Quelles sont les étapes clés pour réussir une migration SEO-friendly ?
Nous vous conseillons de :
- faire un audit SEO complet du site existant,
- planifier les redirections 301,
- maintenir la structure des contenus si possible,
- surveiller les performances post-migration via Google Search Console.
Quelle est la différence entre une refonte de site et une migration de site web ?
La refonte concerne principalement le design, l’ergonomie ou le contenu. La migration peut inclure un changement plus profond : nom de domaine, CMS, serveur, structure d’URL… Elle est donc plus risquée pour le SEO.
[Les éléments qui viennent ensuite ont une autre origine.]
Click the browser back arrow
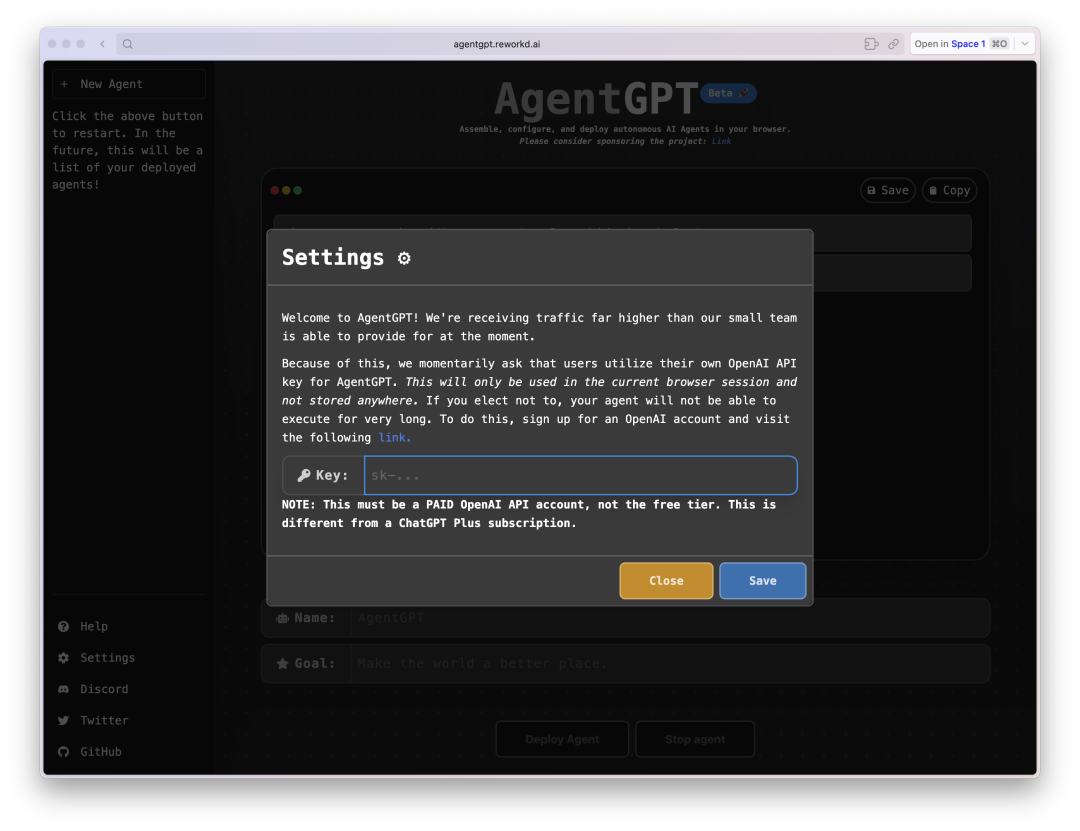 point(102,44)
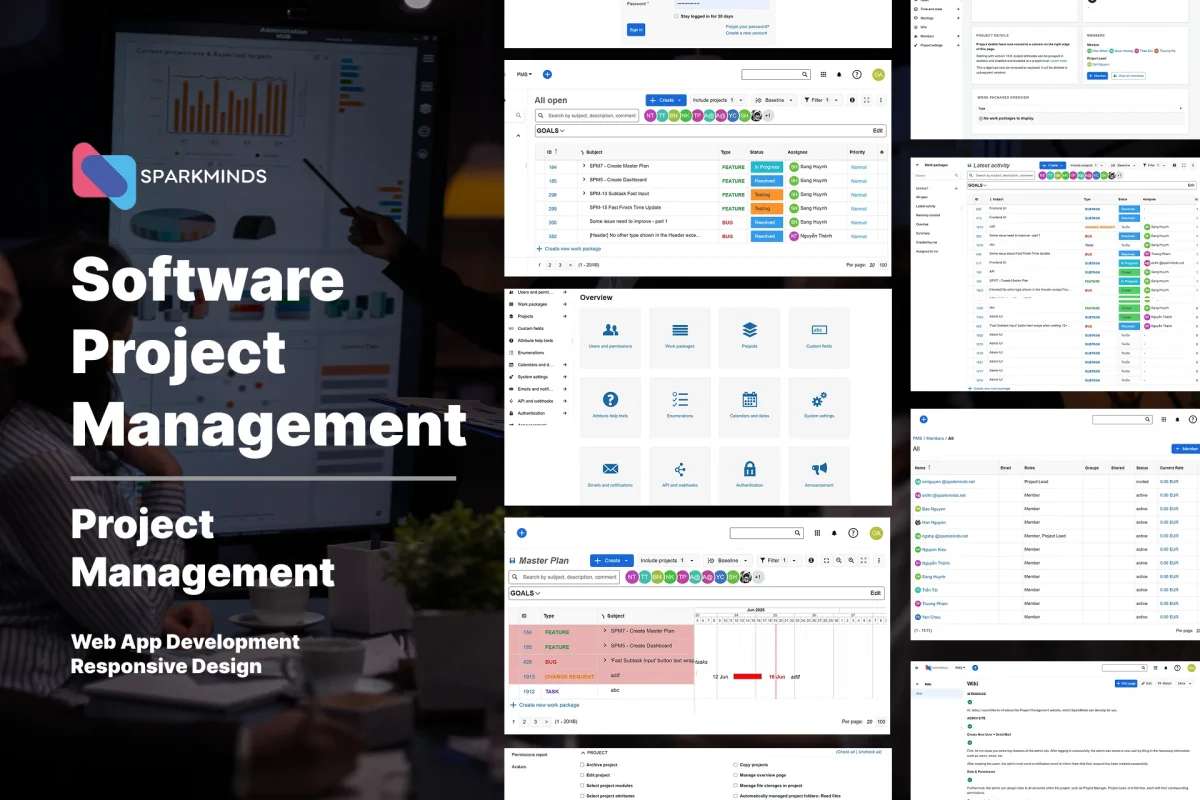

Combien de temps dure une chute de trafic après une migration ?
Si la migration est bien menée, l’impact est minime et temporaire (quelques jours à quelques semaines). Une mauvaise migration peut engendrer une perte durable de positions et de trafic.
Comment vérifier que la migration n'affecte pas le SEO ?
Nous vous recommandons de suivre les erreurs d’exploration dans Google Search Console, d’analyser les redirections via un crawler SEO et de comparer les performances via Google Analytics avant/après.
Est-il possible d’améliorer son SEO avec une migration ?
Oui. C’est souvent une bonne opportunité pour corriger les erreurs techniques, optimiser les contenus, retravailler la structure des pages et améliorer la vitesse du site.